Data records
-- -- --

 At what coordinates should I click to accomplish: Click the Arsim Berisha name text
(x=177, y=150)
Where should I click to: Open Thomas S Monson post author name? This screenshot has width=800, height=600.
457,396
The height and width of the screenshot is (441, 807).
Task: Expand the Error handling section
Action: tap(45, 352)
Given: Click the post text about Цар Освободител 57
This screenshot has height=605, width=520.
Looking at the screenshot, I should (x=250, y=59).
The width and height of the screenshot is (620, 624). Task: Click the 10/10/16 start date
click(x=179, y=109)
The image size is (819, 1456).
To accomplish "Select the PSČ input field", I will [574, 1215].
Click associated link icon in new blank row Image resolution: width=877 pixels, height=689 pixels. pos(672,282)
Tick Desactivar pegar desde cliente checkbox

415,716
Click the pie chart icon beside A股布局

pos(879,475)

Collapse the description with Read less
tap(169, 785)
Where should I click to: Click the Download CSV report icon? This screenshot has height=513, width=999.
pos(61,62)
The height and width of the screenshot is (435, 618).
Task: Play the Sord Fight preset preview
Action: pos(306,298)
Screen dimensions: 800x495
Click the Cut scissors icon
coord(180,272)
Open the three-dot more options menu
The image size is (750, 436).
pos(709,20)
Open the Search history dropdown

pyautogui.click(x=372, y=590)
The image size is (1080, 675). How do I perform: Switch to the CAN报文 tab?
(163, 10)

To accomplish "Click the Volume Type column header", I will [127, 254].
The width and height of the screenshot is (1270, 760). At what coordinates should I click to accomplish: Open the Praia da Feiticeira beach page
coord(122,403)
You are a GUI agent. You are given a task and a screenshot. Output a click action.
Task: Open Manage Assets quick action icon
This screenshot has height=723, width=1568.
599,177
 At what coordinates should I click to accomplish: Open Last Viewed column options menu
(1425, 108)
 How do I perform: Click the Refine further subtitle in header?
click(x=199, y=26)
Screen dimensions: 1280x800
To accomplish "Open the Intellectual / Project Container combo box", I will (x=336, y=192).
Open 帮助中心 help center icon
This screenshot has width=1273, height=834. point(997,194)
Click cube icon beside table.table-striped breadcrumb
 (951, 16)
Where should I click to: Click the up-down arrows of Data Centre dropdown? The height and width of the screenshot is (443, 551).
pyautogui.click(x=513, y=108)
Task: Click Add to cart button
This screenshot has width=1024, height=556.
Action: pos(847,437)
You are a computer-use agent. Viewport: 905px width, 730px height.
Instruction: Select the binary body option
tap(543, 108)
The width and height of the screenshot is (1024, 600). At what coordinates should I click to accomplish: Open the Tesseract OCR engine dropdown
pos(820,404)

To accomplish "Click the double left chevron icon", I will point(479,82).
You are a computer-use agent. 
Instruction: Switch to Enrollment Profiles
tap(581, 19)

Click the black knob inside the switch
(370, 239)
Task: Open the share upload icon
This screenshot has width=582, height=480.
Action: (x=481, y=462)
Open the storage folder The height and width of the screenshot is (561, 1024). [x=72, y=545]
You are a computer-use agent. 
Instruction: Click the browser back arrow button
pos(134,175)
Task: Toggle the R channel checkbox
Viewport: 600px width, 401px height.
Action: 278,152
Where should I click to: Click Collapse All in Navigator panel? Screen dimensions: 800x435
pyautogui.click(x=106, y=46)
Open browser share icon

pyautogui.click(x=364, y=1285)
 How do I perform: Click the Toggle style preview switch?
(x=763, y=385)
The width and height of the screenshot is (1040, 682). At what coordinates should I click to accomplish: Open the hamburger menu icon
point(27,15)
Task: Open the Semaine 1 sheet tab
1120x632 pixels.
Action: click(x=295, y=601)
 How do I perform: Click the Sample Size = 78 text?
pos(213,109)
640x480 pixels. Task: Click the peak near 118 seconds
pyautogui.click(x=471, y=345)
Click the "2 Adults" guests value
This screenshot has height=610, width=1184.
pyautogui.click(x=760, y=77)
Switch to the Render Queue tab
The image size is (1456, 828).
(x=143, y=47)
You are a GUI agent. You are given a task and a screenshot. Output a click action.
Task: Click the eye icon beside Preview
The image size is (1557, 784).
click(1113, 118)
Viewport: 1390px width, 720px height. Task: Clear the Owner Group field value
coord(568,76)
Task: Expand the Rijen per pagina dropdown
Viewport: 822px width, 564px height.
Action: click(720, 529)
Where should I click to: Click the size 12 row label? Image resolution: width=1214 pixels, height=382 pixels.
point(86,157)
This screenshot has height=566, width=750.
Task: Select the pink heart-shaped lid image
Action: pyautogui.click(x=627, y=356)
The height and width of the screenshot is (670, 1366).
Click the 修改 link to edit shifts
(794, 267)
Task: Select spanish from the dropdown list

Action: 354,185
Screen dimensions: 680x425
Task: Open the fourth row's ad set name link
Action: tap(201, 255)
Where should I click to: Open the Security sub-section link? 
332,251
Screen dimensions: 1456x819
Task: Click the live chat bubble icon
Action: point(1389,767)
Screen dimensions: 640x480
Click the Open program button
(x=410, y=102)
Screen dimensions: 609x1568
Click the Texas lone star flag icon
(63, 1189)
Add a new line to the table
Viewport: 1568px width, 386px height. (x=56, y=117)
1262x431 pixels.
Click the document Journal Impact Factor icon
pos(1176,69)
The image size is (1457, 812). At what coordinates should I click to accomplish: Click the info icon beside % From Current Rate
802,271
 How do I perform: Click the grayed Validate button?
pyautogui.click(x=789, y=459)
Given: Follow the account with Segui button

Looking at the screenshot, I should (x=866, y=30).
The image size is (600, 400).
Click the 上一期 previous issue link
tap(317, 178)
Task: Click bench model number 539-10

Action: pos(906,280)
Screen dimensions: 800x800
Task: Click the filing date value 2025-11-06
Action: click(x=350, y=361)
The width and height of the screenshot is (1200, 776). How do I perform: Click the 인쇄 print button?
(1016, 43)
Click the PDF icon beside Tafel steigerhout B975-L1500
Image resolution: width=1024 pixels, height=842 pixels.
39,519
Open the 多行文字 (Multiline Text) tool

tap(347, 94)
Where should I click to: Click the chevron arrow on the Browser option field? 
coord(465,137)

-- -- --

# [Work item]
In full and without changes, copy the entries above.

# [Answer for the task]
 At what coordinates should I click to accomplish: Click the Arsim Berisha name text
(x=177, y=150)
Where should I click to: Open Thomas S Monson post author name? This screenshot has width=800, height=600.
457,396
The height and width of the screenshot is (441, 807).
Task: Expand the Error handling section
Action: tap(45, 352)
Given: Click the post text about Цар Освободител 57
This screenshot has height=605, width=520.
Looking at the screenshot, I should (x=250, y=59).
The width and height of the screenshot is (620, 624). Task: Click the 10/10/16 start date
click(x=179, y=109)
The image size is (819, 1456).
To accomplish "Select the PSČ input field", I will [574, 1215].
Click associated link icon in new blank row Image resolution: width=877 pixels, height=689 pixels. pos(672,282)
Tick Desactivar pegar desde cliente checkbox

415,716
Click the pie chart icon beside A股布局

pos(879,475)

Collapse the description with Read less
tap(169, 785)
Where should I click to: Click the Download CSV report icon? This screenshot has height=513, width=999.
pos(61,62)
The height and width of the screenshot is (435, 618).
Task: Play the Sord Fight preset preview
Action: pos(306,298)
Screen dimensions: 800x495
Click the Cut scissors icon
coord(180,272)
Open the three-dot more options menu
The image size is (750, 436).
pos(709,20)
Open the Search history dropdown

pyautogui.click(x=372, y=590)
The image size is (1080, 675). How do I perform: Switch to the CAN报文 tab?
(163, 10)

To accomplish "Click the Volume Type column header", I will [127, 254].
The width and height of the screenshot is (1270, 760). At what coordinates should I click to accomplish: Open the Praia da Feiticeira beach page
coord(122,403)
You are a GUI agent. You are given a task and a screenshot. Output a click action.
Task: Open Manage Assets quick action icon
This screenshot has height=723, width=1568.
599,177
 At what coordinates should I click to accomplish: Open Last Viewed column options menu
(1425, 108)
 How do I perform: Click the Refine further subtitle in header?
click(x=199, y=26)
Screen dimensions: 1280x800
To accomplish "Open the Intellectual / Project Container combo box", I will (x=336, y=192).
Open 帮助中心 help center icon
This screenshot has width=1273, height=834. point(997,194)
Click cube icon beside table.table-striped breadcrumb
 (951, 16)
Where should I click to: Click the up-down arrows of Data Centre dropdown? The height and width of the screenshot is (443, 551).
pyautogui.click(x=513, y=108)
Task: Click Add to cart button
This screenshot has width=1024, height=556.
Action: pos(847,437)
You are a computer-use agent. Viewport: 905px width, 730px height.
Instruction: Select the binary body option
tap(543, 108)
The width and height of the screenshot is (1024, 600). At what coordinates should I click to accomplish: Open the Tesseract OCR engine dropdown
pos(820,404)

To accomplish "Click the double left chevron icon", I will point(479,82).
You are a computer-use agent. 
Instruction: Switch to Enrollment Profiles
tap(581, 19)

Click the black knob inside the switch
(370, 239)
Task: Open the share upload icon
This screenshot has width=582, height=480.
Action: (x=481, y=462)
Open the storage folder The height and width of the screenshot is (561, 1024). [x=72, y=545]
You are a computer-use agent. 
Instruction: Click the browser back arrow button
pos(134,175)
Task: Toggle the R channel checkbox
Viewport: 600px width, 401px height.
Action: 278,152
Where should I click to: Click Collapse All in Navigator panel? Screen dimensions: 800x435
pyautogui.click(x=106, y=46)
Open browser share icon

pyautogui.click(x=364, y=1285)
 How do I perform: Click the Toggle style preview switch?
(x=763, y=385)
The width and height of the screenshot is (1040, 682). At what coordinates should I click to accomplish: Open the hamburger menu icon
point(27,15)
Task: Open the Semaine 1 sheet tab
1120x632 pixels.
Action: click(x=295, y=601)
 How do I perform: Click the Sample Size = 78 text?
pos(213,109)
640x480 pixels. Task: Click the peak near 118 seconds
pyautogui.click(x=471, y=345)
Click the "2 Adults" guests value
This screenshot has height=610, width=1184.
pyautogui.click(x=760, y=77)
Switch to the Render Queue tab
The image size is (1456, 828).
(x=143, y=47)
You are a GUI agent. You are given a task and a screenshot. Output a click action.
Task: Click the eye icon beside Preview
The image size is (1557, 784).
click(1113, 118)
Viewport: 1390px width, 720px height. Task: Clear the Owner Group field value
coord(568,76)
Task: Expand the Rijen per pagina dropdown
Viewport: 822px width, 564px height.
Action: click(720, 529)
Where should I click to: Click the size 12 row label? Image resolution: width=1214 pixels, height=382 pixels.
point(86,157)
This screenshot has height=566, width=750.
Task: Select the pink heart-shaped lid image
Action: pyautogui.click(x=627, y=356)
The height and width of the screenshot is (670, 1366).
Click the 修改 link to edit shifts
(794, 267)
Task: Select spanish from the dropdown list

Action: 354,185
Screen dimensions: 680x425
Task: Open the fourth row's ad set name link
Action: tap(201, 255)
Where should I click to: Open the Security sub-section link? 
332,251
Screen dimensions: 1456x819
Task: Click the live chat bubble icon
Action: point(1389,767)
Screen dimensions: 640x480
Click the Open program button
(x=410, y=102)
Screen dimensions: 609x1568
Click the Texas lone star flag icon
(63, 1189)
Add a new line to the table
Viewport: 1568px width, 386px height. (x=56, y=117)
1262x431 pixels.
Click the document Journal Impact Factor icon
pos(1176,69)
The image size is (1457, 812). At what coordinates should I click to accomplish: Click the info icon beside % From Current Rate
802,271
 How do I perform: Click the grayed Validate button?
pyautogui.click(x=789, y=459)
Given: Follow the account with Segui button

Looking at the screenshot, I should (x=866, y=30).
The image size is (600, 400).
Click the 上一期 previous issue link
tap(317, 178)
Task: Click bench model number 539-10

Action: pos(906,280)
Screen dimensions: 800x800
Task: Click the filing date value 2025-11-06
Action: click(x=350, y=361)
The width and height of the screenshot is (1200, 776). How do I perform: Click the 인쇄 print button?
(1016, 43)
Click the PDF icon beside Tafel steigerhout B975-L1500
Image resolution: width=1024 pixels, height=842 pixels.
39,519
Open the 多行文字 (Multiline Text) tool

tap(347, 94)
Where should I click to: Click the chevron arrow on the Browser option field? 
coord(465,137)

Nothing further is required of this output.